Le sens de la Résurrection du Christ

Pourtant, il restait encore un pas à faire à ce scribe. Le Christ dit en effet de lui qu’il n’est « pas loin du Royaume de Dieu ». Je crois qu’il veut dire par là qu’il restait à ce scribe une contradiction à résoudre, un dernier pas à faire dans la pensée.

En effet, on sent bien que ces deux déclinaisons du plus grand commandement vont dans deux directions différentes. L’amour de Dieu est un acte d’extase, d’arrachement à la vie par la prière. L’amour du prochain est une affaire de comportement, c’est-à-dire d’ancrage dans la vie, notamment sociale. L’un nous excarne, l’autre nous incarne. D’un côté cela peut même devenir du mysticisme associalisant, de l’autre un fatras de règles de vie comportementales sans âme.

Comment résoudre cette division interne d’un commandement unique qui se met en contradiction lui-même dès lors qu’il veut être appliqué par l’homme en tant qu’être incarné ? Un unique commandement déchiré entre deux espaces, entre deux mondes. Autrement dit, comment peut-on espérer vivre cette expérience du lien véritable aux autres hommes dans la vie terrestre où l’expérience de la totalité de l’Être nous est radicalement voilée ?

Cela ne pouvait être possible que par le fait qu’il existe un homme faisant l’expérience intégrale de l’Être, donc mourrant, s’arrachant totalement à la vie, pour porter ainsi en lui la réalité des liens de tous les êtres humains. Mais en même temps, cet être devait rester dans la sphère terrestre, ne pas la quitter, y rester lié, afin d’apporter cette expérience de l’Être dans notre espace. Le mettre à disposition dans notre monde. Il devait donc mourir mais aussi y resté lié à notre espace, donc posséder un corps dans l’espace de la Terre, qui est l’espace de la possibilité de l’apparition et du devenir des « moi » humains. Ce qu’on appelle le corps glorieux, c’est tout simplement l’espace du moi du Christ, en lien avec l’Être, dans l’espace terrestre. Il existerait donc depuis la résurrection du Christ un être individuel, vivant dans un espace à lui au sein même de notre espace terrestre, tout en portant en lui la voix de la totalité de l’Être, c’est-à-dire de l’ensemble des relations réelles entre les êtres des hommes.

Ce qui supposait donc qu’un être humain fasse un jour, presque instantanément après sa mort, l’expérience totale de l’Être.

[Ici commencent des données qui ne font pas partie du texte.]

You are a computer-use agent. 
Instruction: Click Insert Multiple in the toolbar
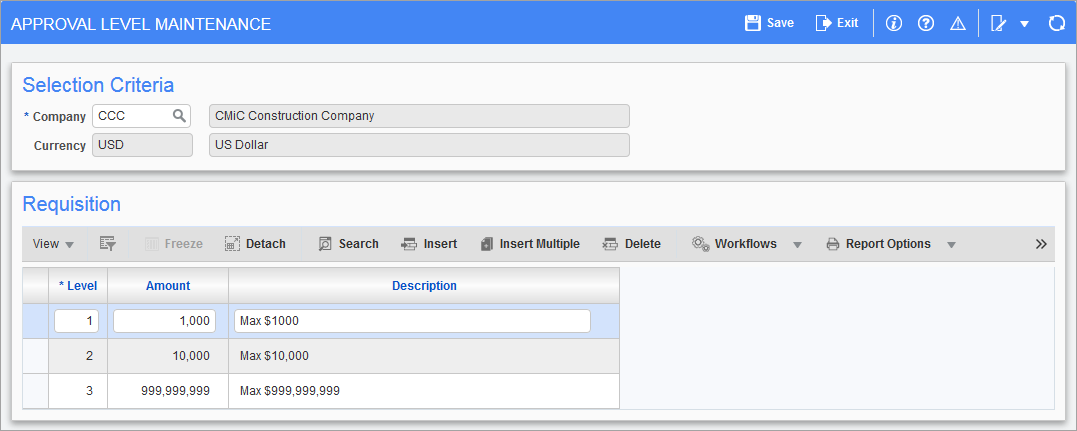click(529, 244)
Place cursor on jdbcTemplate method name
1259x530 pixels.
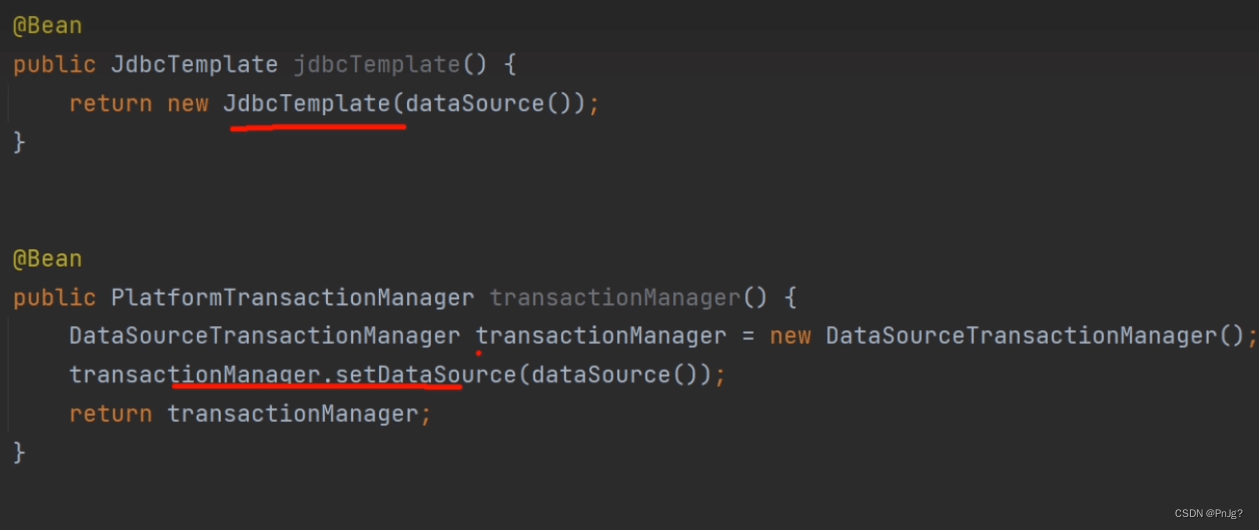376,66
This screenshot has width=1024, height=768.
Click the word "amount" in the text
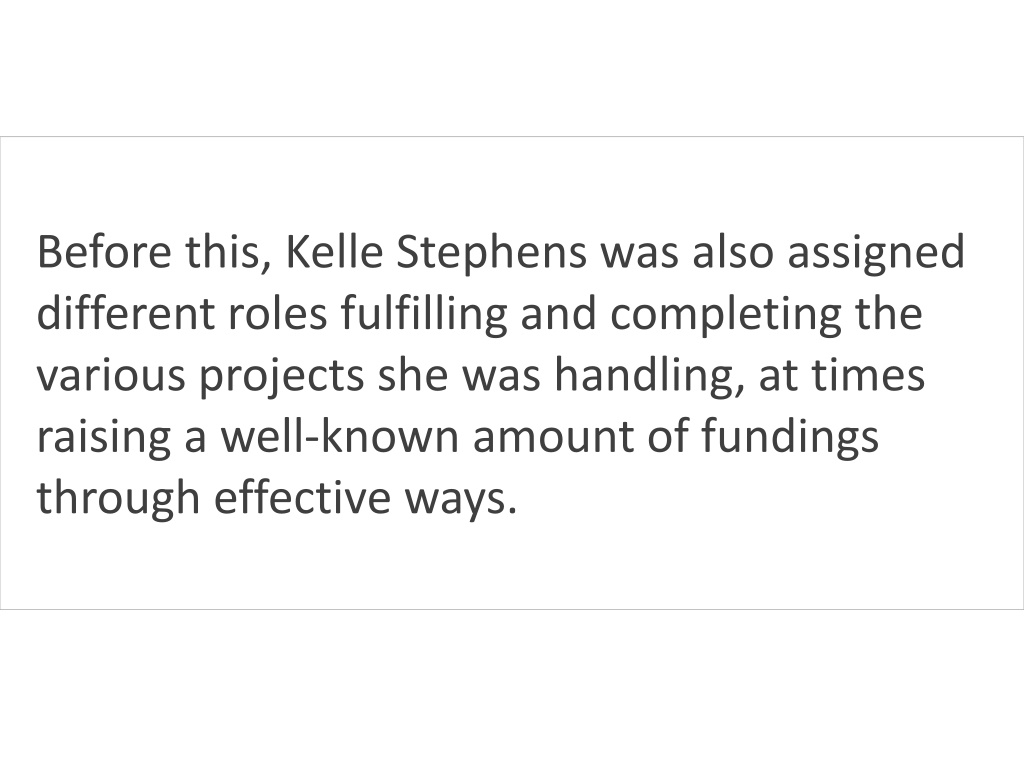(553, 436)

Qu’il se refonde en l’Être juste après son passage du seuil, alors que les hommes ne peuvent qu’effleurer l’Être après des siècles de vie post-mortem. Ce qui donne une idée de la nature de la force intérieure qui pouvait habiter un tel homme : allant bien au-delà de nos capacités humaines.

Les petites morts

Demandons nous maintenant quelle importance ce fait, la Résurrection, a pour nous du point de vu du sujet qui nous intéresse, c’est-à-dire les rencontres, le lien humain. Je veux dire quelle est son importance concrète ?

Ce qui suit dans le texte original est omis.